[Stored items]
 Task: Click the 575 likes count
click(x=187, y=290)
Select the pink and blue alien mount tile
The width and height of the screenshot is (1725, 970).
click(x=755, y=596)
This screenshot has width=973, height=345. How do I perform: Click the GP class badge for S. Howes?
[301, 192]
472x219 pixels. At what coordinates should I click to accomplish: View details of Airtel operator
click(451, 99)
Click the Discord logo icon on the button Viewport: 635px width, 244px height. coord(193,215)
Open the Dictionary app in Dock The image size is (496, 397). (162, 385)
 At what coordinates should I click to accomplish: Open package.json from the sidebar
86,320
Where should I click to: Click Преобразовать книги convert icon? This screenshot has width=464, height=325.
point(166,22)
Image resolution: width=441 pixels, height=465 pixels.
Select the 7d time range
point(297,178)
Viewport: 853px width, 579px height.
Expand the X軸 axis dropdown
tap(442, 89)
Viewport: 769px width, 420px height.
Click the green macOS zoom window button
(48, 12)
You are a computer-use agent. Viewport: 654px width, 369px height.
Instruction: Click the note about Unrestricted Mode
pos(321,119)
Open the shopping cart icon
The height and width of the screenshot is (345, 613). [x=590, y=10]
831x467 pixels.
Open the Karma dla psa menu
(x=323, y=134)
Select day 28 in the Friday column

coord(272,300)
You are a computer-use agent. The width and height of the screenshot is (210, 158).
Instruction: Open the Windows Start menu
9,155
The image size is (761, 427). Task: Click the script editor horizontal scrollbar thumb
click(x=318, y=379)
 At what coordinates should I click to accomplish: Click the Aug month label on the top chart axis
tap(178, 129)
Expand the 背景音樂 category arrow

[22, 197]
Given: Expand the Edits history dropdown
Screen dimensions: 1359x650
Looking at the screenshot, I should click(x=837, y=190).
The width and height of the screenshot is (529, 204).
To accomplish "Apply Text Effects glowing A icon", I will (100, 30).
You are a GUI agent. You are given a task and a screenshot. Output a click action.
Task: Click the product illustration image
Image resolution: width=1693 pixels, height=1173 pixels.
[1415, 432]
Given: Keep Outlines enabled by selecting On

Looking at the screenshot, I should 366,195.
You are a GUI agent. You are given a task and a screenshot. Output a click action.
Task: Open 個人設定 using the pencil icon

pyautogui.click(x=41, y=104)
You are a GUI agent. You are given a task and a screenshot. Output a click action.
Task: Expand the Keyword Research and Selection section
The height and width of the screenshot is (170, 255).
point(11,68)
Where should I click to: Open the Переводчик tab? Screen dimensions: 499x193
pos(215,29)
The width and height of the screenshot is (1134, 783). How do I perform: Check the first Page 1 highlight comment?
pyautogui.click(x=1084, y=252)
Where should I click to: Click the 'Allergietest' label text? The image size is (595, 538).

• _To be done_
Reproduce the listing above word for word, between the lines holding "The image size is (761, 427)." and "pyautogui.click(x=41, y=104)", inclusive.

• _Full solution_
The image size is (761, 427). Task: Click the script editor horizontal scrollbar thumb
click(x=318, y=379)
 At what coordinates should I click to accomplish: Click the Aug month label on the top chart axis
tap(178, 129)
Expand the 背景音樂 category arrow

[22, 197]
Given: Expand the Edits history dropdown
Screen dimensions: 1359x650
Looking at the screenshot, I should click(x=837, y=190).
The width and height of the screenshot is (529, 204).
To accomplish "Apply Text Effects glowing A icon", I will (100, 30).
You are a GUI agent. You are given a task and a screenshot. Output a click action.
Task: Click the product illustration image
Image resolution: width=1693 pixels, height=1173 pixels.
[1415, 432]
Given: Keep Outlines enabled by selecting On

Looking at the screenshot, I should 366,195.
You are a GUI agent. You are given a task and a screenshot. Output a click action.
Task: Open 個人設定 using the pencil icon

pyautogui.click(x=41, y=104)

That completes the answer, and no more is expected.